_Document section_.
_ _ _ _
I like the complexity of the various systems in the game but it just takes too long. I’m at turn 125 now, I hope I manage to win long before 500 because that won’t happen until next weekend . If and when I do play again I am going to be more aggressive are using the shuffle option so that I can specialize the region

Thanks, this has worked great. I’m now a stable empire and #1 in CDR and #2 in Legacy.

I had a chance to start some proper game as Rome. Previously started as Sparta and failed in a great way.

Rome is easy mode of course. Unlike Sparta your legions aren’t terminators from space but they usually overwhelm everyone around you. Rome itself is the only place to get proper legions, I also liked that some Samnium village to the north, near Boii, has an archery range and thus is a great source of velites (skirmishers). Tactical combat shows you what everybody does in a great way, it’s also good at highlighting that your big stack isn’t that useful on its own, especially when you go fight in the mountains.

I’m yet to properly understand what to do with loyalty and economy but I like the economic system. UI leaves a lot to be desired, of course: for some reason many buildings don’t have thier effects listed in the left panel but in the right one where you usually see a historical description. It’s be also nice to be able to get a screen with unit stats (previous AGEOD games had this), not just tooltip. There are also some obvious mistakes like diplomacy screen doesn’t actually show your relationships value which is bizzare.

Overall I look at this game and see the right level of granularity and abstraction. I think Imperator Rome suffered from a desire to have everything as detailed as possible. Here Rome start is defined economically by specific buildings, populace and access to some natural resources as well as trade sources. In Imperator Rome most countries start with a dozen of provinces, and thus dozen of trade goods, and provinces mostly don’t have any special buildings. Here I can see that for hundreds of turns I’ll be very interested in what exactly is happening in Rome even though now I have 11 cities. In Imperator any decent country has hundreds of cities and it’s all a blur.

Tips for Rome:

  • Legions pretty much are terminators - though they can struggle in mountains against good leaders. Pack plenty of velites/skirmishers.
_ _ _ _
_Supplied material_.

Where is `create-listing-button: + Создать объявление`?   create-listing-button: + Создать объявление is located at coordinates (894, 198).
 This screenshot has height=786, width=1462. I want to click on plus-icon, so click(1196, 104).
_ _ _ _
_List of tasks_.
**A.** In the strategy-game post, copy the passage beginning at the words "Thanks, this has" and stopping after "a great way.".
**B.** According to the strategy-game post, what does the diplomacy screen fail to show?

_Exercise answers_.
**A.**
Thanks, this has worked great. I’m now a stable empire and #1 in CDR and #2 in Legacy.

I had a chance to start some proper game as Rome. Previously started as Sparta and failed in a great way.

**B.** It doesn't show your relationships value.